Lawmakers Divided on Severity of Debt Crisis

     WASHINGTON (CN) – As members of Congress button their suits tight in preparation for a looming budget fight, Republican lawmakers Thursday gave a grim assessment of the nation’s debt and its future impact on the economy.
     Both Republicans and Democrats at a hearing before the Joint Economic Committee on Thursday morning agreed that bipartisan action to draw down the country’s $19.5 trillion debt is necessary, but Republicans raised louder alarms than their partisan counterparts about how devastating the rising debt would be.
     Congress faces a Sept. 30 deadline to pass a spending package to keep the government open. That deadline, coupled with the nearly two-month recess from which they just returned, leaves precious little time for lawmakers to reach a deal.
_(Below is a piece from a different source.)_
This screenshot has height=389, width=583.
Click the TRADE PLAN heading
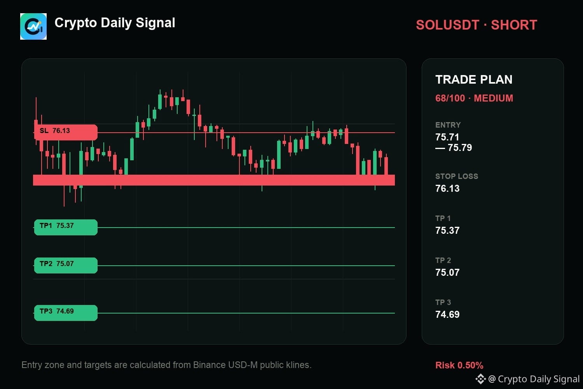[474, 79]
     Sen. Dan Coats, R-Ind., referred to the problems he said the large national debt would cause as “the day of reckoning.”
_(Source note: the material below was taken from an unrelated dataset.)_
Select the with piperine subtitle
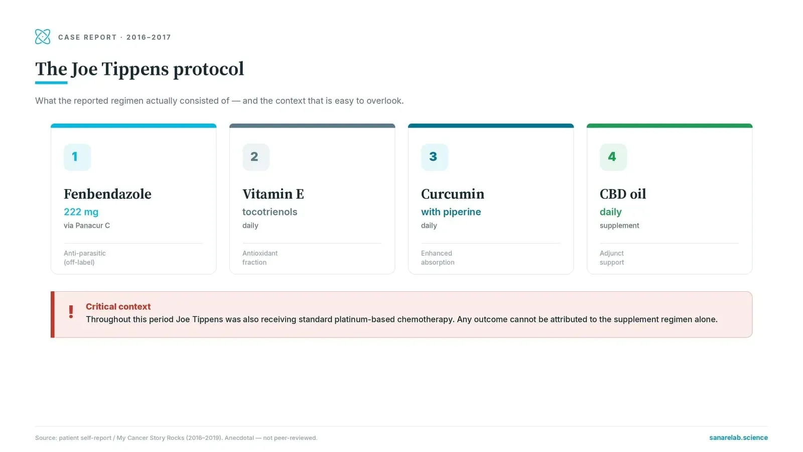This screenshot has height=452, width=803. [x=451, y=212]
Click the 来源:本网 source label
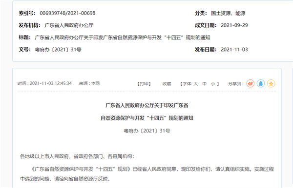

     In his testimony before the committee, former Republican Indiana Gov. and current Purdue University President Mitchell Daniels Jr. blamed the booming debt and Congressional inaction for shrinking public confidence in government and called excessive borrowing “immoral.”
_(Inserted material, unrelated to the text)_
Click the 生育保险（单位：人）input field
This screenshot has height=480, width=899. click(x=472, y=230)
     “To those still in denial, or even advocating steps that would make our debts even higher, please reconsider,” Daniels said. “Your careers may end happily before the reckoning. Your reelections may not be threatened by your inaction. But your consciences should be. You know this, or you should.”
     Coats held up as a possible solution to the debt a bill he introduced Wednesday that would create a civilian panel to cut back on the debt by recommending reforms to mandatory programs and ways to improve government efficiency.
     Modeled after the military panel used to close unnecessary military bases, Coats’ proposal received praise from all three witnesses who appeared before the committee.
     While Republicans and their sympathetic witnesses spoke of a coming debt-induced Judgment Day, Democrats were more measured in their tone. Though most agreed with Republicans that the government needs to change from its current path, they cautioned against using the national debt as an excuse for not investing in infrastructure and other public spending.
     “Excessive austerity in the near term has been pursued in recent years, and it will slow economic growth and make it more difficult to bring down the debt-to-GDP ratio over time,” Rep. Carolyn Maloney, D-N.Y., said at the hearing. “Again, we need to address both sides of the equation.”
     Alice Rivlin, a senior fellow in economic studies at the Brookings Institute, was adamant the debt is a major problem for the country, but made a point of saying it is not a crisis.
     “This is not an imminent crisis, it is a problem to be managed,” Rivlin said. “And that makes it very difficult for our political process. It would be easier if something terrible were going to happen tomorrow because we don’t take steps.”
     Rivlin warned further inaction on the debt could be a threat to further economic growth but throughout the hearing urged an approach to tackling the debt that takes a wide field of view.
     While these spending standoffs are often contentious, Thursday’s hearing before the Joint Economic Committee was anything but. Lawmakers at the hearing generally agreed that Congress needs to take action to roll back the debt, even if they varied on the urgency and method, and lamented how difficult it is to convince their colleagues to come together on the issue.
     When former Republican Sen. Judd Gregg, who testified before the committee, suggested raising the gas tax to pay for infrastructure spending, Maloney laughed at the prospect of including such a political nonstarter in the temporary spending package Congress is expected to eventually agree to.
     While the language used at the hearing showcased how each party approaches the national debt, its substance revealed no easy fix.
     Rivlin’s testimony epitomized this, as she called for a progressive approach to tax reform coupled with entitlement reform that holds government program as sacred all while advocating for infrastructure spending aimed at boosting economic growth.
     She said programs like Social Security and Medicaid warrant a close look for reforms that would help cut down on entitlement spending.
     “I don’t think you can solve the long-run budget problem the spending side alone,” Rivlin said.
     Whatever their preferred path forward, the lawmakers bemoaned the lack of serious attention the debt receives both in the halls of Congress and on the campaign trail this election year.
     In an interview after the hearing, Coats said this is in part because any lawmaker who dares to take serious action on entitlement reform can expect to be inundated with attack ads from interest groups.
     “You mention one effort, as rational as it might be, to address the entitlement program and interest groups immediately flood the airwaves and your mailboxes with political messages saying that the person who raised that needs to be taken out because they’re going to take away all your Social Security or you’ll never get Medicare, you mention it and you’re just blitzed by the groups scaring older people and others with untruth,” Coats said.
     But to Coats the issue of the debt is one of the most urgent problems the next president could possibly face in office.
     “I don’t know how many alarm bells have to go off from [the Congressional Budget Office] or from other economists or analysts that look at this to get peoples’ attention,” Coats said.